ALB - Como disse, as medidas erráticas criam incerteza em todos. Os mais informados consultam múltiplas fontes internacionais. Ao nível das empresas, as medidas a tomar vêm normalmente de cima e a informação deve ser feita “in loco” de forma muito correta e clara para captar a colaboração de todos. Nas empresas mais avançadas em que de cima a baixo os trabalhodores se consideram “colegas de trabalho”, essa motivação tem de ser da equipa e é mais fácil de obter.
 
Estado de ansiedade aumenta
 
VE - Acha que o elevadíssimo agravamento do número de baixas médicas por doença reconhecidas por um médico confirma a sua resposta anterior sobre esta ansiedade?
ALB - O estado da ansiedade só explica uma parte, talvez o agravamento das depressões reativas, mas há, para além desse fator, números de morbilidade que estão a vir a público e que mostram uma outra realidade. Eu estou a observar, no atendimento das consultas, por exemplo, doentes que não recorreram aos serviços de urgência mesmo com sintomas graves… Depois a recuperação e a baixa prolongam-se para além do razoável. 
 
VE - O Dr. António Lúcio tem evidenciado muito o problema da polimedicação.
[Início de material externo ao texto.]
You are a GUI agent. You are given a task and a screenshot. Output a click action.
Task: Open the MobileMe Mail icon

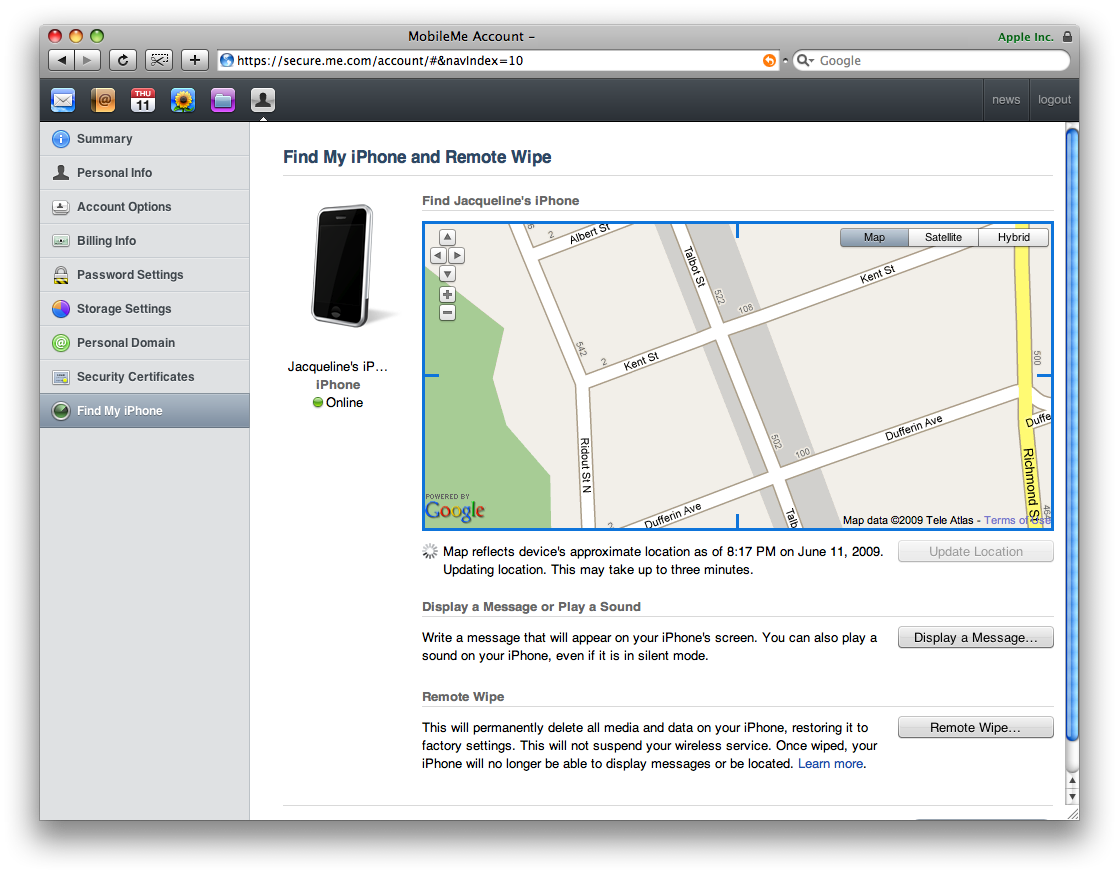[x=63, y=100]
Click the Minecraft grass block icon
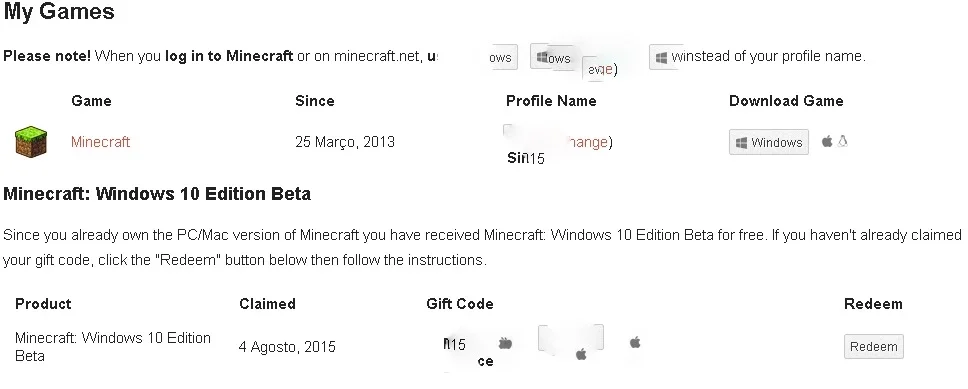 [x=31, y=141]
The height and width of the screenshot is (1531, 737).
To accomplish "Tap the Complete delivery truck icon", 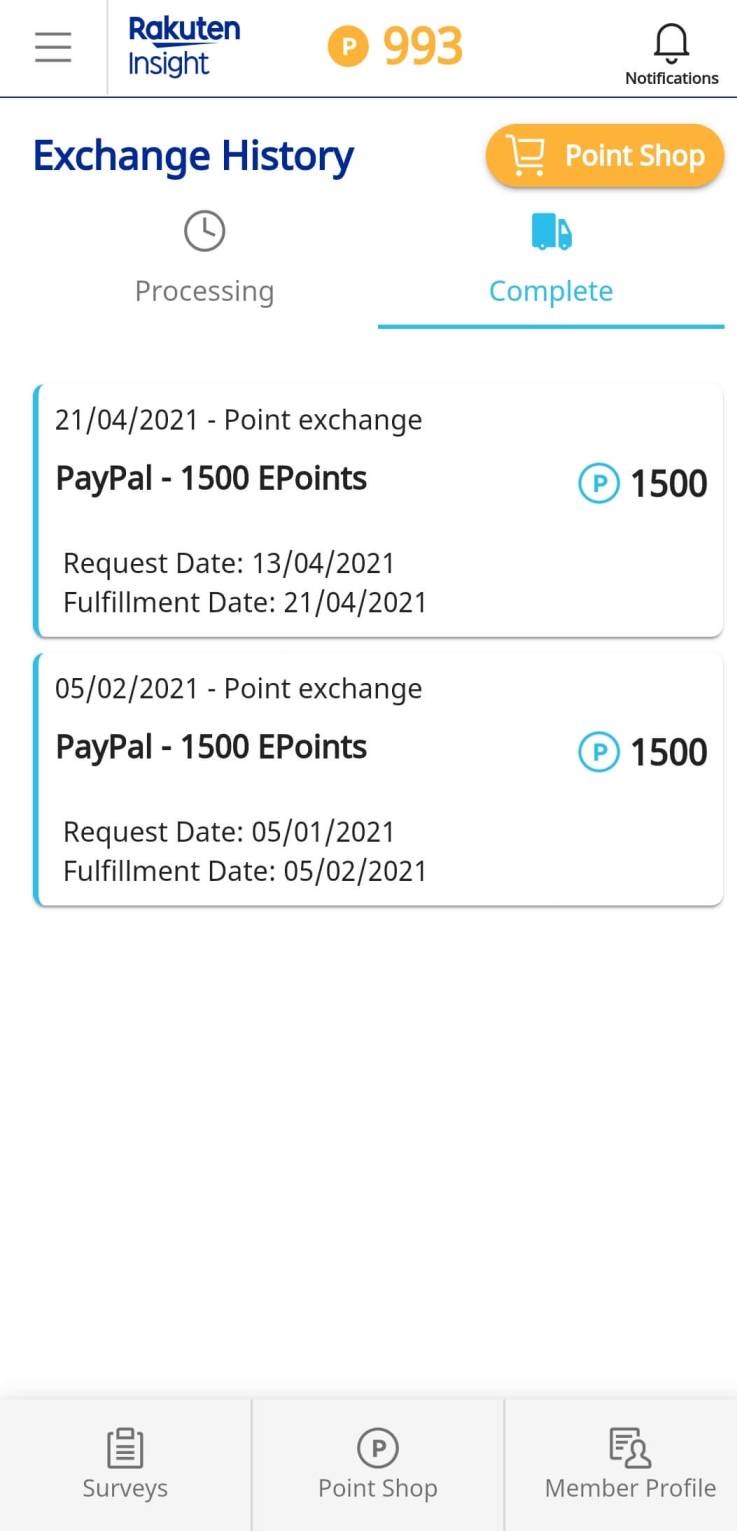I will click(551, 231).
Entende que poderemos estar a viver num período como este, um agravamento, nomeadamente no consumo de ansiolíticos e psicotrópicos? Que consequências pode provocar?
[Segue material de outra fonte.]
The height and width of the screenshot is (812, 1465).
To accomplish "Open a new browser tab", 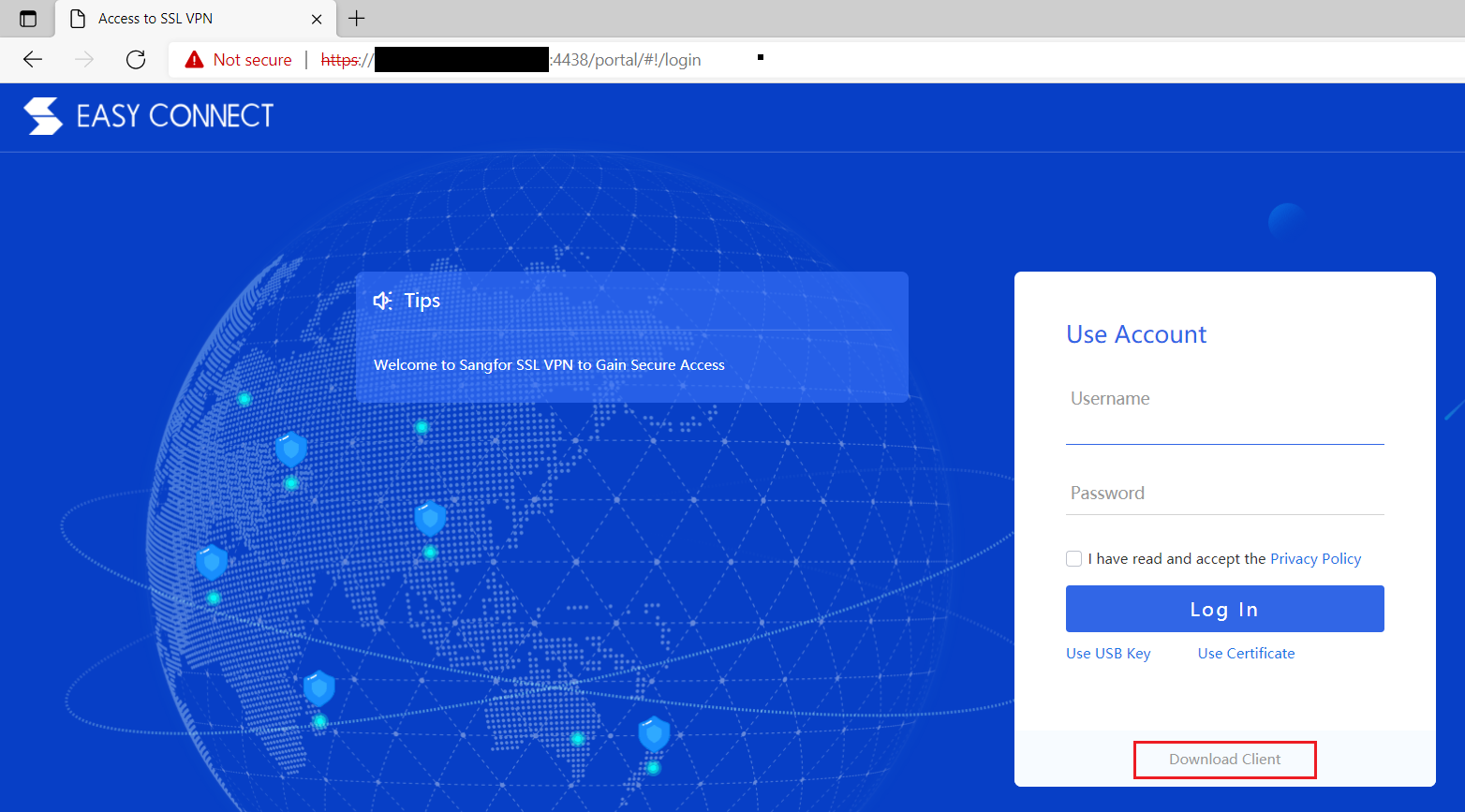I will [356, 19].
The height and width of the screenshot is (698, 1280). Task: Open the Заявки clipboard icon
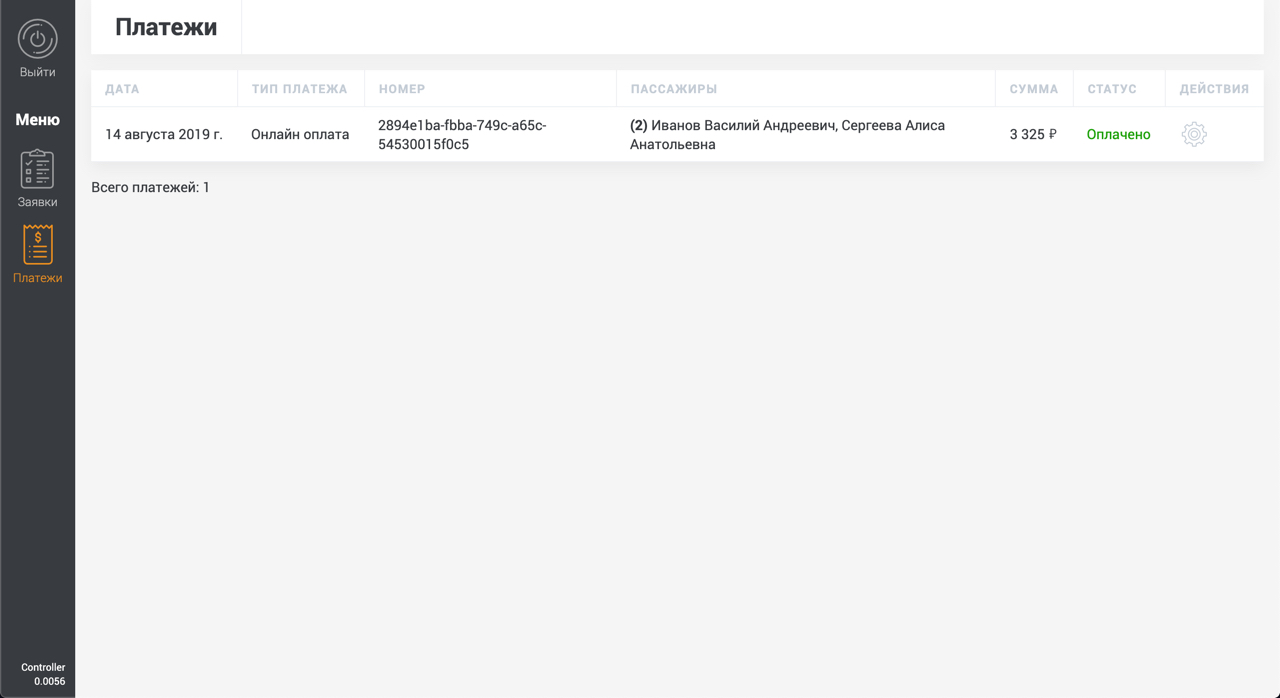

ALB - Quanto à polimedicação, contra a qual tenho feito conferências, tudo leva a crer que a situação esteja a agravar-se. Teremos, no entanto, que esperar resultados fidedignos.
Há trabalhos de organismos nacionais e internacionais que evidenciam que um bom acompanhamento, principalmente dos idosos, desde a educação dos profissionais e dos próprios idosos, à higienização e antissepsia das instalações e ao controlo rigoroso da medicação, poderá diminuir o risco do contágio Covid-19.
 
“Stress” físico e psíquico
 
VE - As incertezas e as angústias de um profissional podem repercutir-se na sua família, com agravamento de patologias já existentes?
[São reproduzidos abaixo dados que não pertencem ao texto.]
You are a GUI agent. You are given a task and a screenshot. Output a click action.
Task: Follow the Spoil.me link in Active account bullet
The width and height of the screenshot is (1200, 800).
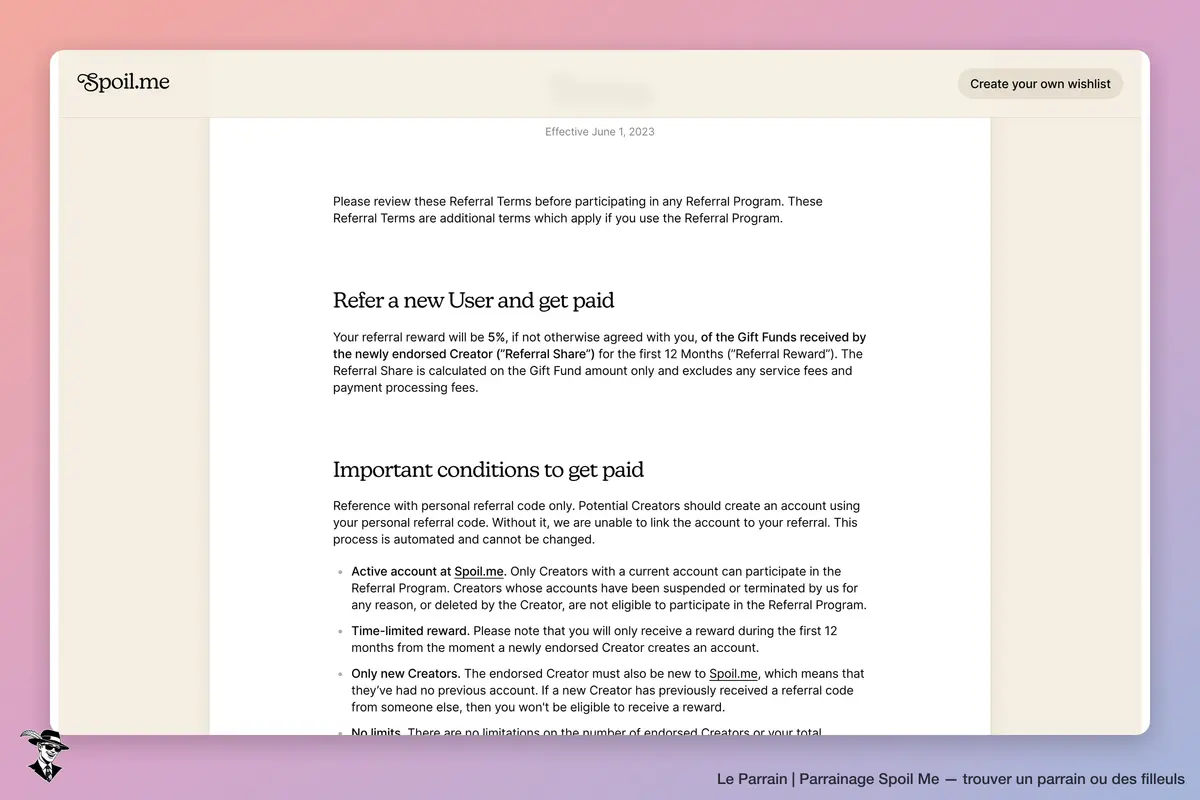479,572
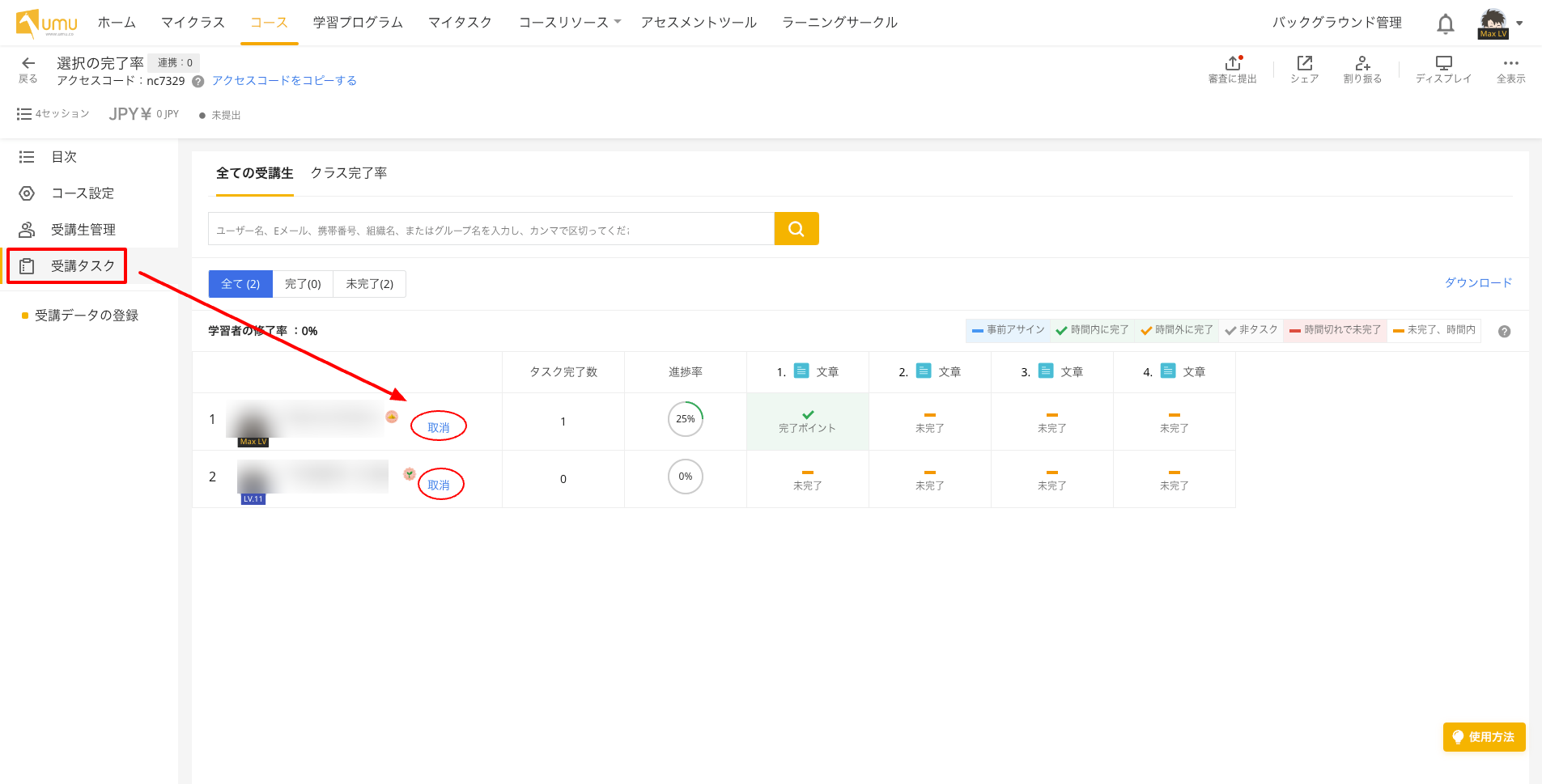Viewport: 1542px width, 784px height.
Task: Click the learner search input field
Action: [x=491, y=230]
ALB - Os profissionais de saúde estão sobrecarregados e sob grande “stress” físico e psíquico e muito sujeitos, em alguns casos, ao chamado “burnout” ou esgotamento. Obviamente que, se isto já é uma evidência em médicos e enfermeiros, a situação atual só pode agravar-se. Eu próprio durante uma dura fase de treino em cirurgia passei por “burnout”, ou seja, esgotamento, e é uma situação complicada que se repercute nos que nos rodeiam. Ao nível das empresas, o mesmo se pode passar e há descrições deste problema em grandes empresas internacionais, levando por vezes ao suicídio. 
 
VE - Devem para o futuro manter-se mais elevados os níveis de proteção bacteriológica e assepsia? Considera que estes comportamentos mais exigentes devem manter-se para além de uma vacina ou corremos o risco de enfraquecer os procedimentos adotados?
ALB - Sim, sem dúvida, ficarei contente se virmos os números de taxas de infeção diminuir. Portugal tinha uma das mais elevadas taxas de infeção hospitalar na Europa – 10,5% –, enquanto a média da OCDE era de 6%.
Os hospitais e estruturas de saúde e as próprias empresas estão agora “mais limpos” e o seu pessoal entende as regras de higienização e assepsia como uma responsabilidade. Estamos à espera para ver os resultados.


Docente e consultor
 
António Lúcio Baptista tem colaborado ativamente desde 2007 em projetos de inovação com universidades e centros científicos e tecnológicos em Portugal e noutros países.
Está em andamento uma nova valência de cruzamento de áreas diversas do conhecimento, na robótica, nos têxteis, no calçado, nos produtos alimentares e outros. Há novas alavancas tecnológicas.
António Lúcio Baptista colabora ativamente com o IPCA – Instituto Politécnico do Cávado e do Ave e Universidade do Minho no projeto LaserNAVI, um dos finalistas mundiais ao prémio KUKA Innovation Award em Düsseldorf, e é consultor da plataforma Fibrenamics, da Universidade do Minho. É docente de pós-graduação médica da Universidade de Alcalá, em Madrid, e colabora em pós-graduações e teses de mestrado com a Universidade de Trás-os-Montes e Alto Douro. É consultor em saúde para várias organizações e universidades.